Loc: Marina del Rey,CA
Excellent post Aimless. What separates TCW from other books, other than its comprehensive amount of info is that Fletcher approached backpacking gear as systems that need to work together.
I have a feeling from reading gear posts is that many people start out buying what looks neat rather than what works with what they already have or intend to buy or they buy gear at random because it is on sale. I've got some stuff that fits both those categories that I haven't taken anywhere for a long time.
TCW isn't necessarily aimed at experienced campers, but for a beginner, it is a gold mine of info. Fletcher's other books like The Man who Walked Through Time and The Thousand Mile Summer are classics that anyone interested in the outdoors should also read. I learned a lot from TCW and bought my first copy back in the 70's. I still have TCW 3d Ed.
He spends a lot of time on the design of current gear, so those specific details are quickly outdated. However, by reading through descriptions of 10 or 15 tents, you soon gain insight into the subtle little details that make all the difference. For example, you learn that there is a difference in the way you live in a tent whose door is in the long side, versus one with the door in the end; that the vestibule design can either ensure the inside of the tent stays dry when you enter in the rain, or ensure that you'll end up with a little stream of water dripping in. Same with stoves, packs, and other gear That helps when you go shopping - and are faced with a sea of tents, a wall of stoves, another wall of packs, etc.

■ Raw data
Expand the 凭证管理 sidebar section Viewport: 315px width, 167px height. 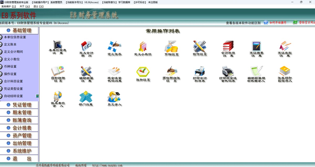pos(22,105)
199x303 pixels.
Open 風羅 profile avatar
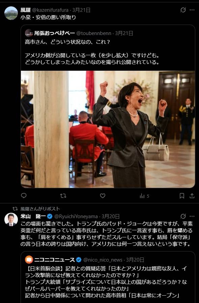(x=11, y=13)
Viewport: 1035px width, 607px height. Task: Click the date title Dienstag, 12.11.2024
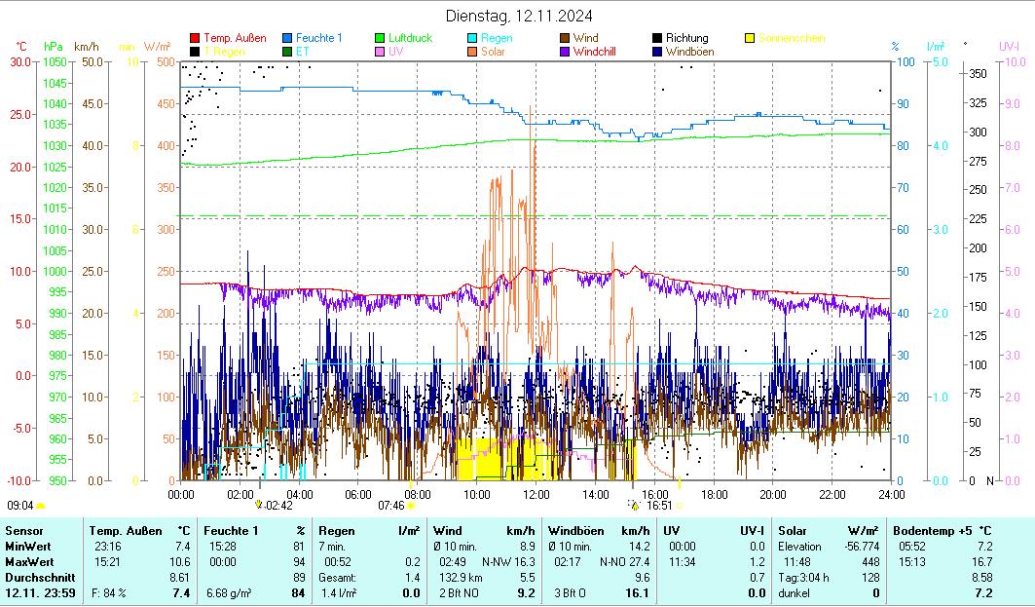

■ What is required
In the backpacking post, reproduce word for word the part that opens with the words containing "I have a feeling" and closes with "have TCW 3d Ed.".

■ Output of the task
I have a feeling from reading gear posts is that many people start out buying what looks neat rather than what works with what they already have or intend to buy or they buy gear at random because it is on sale. I've got some stuff that fits both those categories that I haven't taken anywhere for a long time.
TCW isn't necessarily aimed at experienced campers, but for a beginner, it is a gold mine of info. Fletcher's other books like The Man who Walked Through Time and The Thousand Mile Summer are classics that anyone interested in the outdoors should also read. I learned a lot from TCW and bought my first copy back in the 70's. I still have TCW 3d Ed.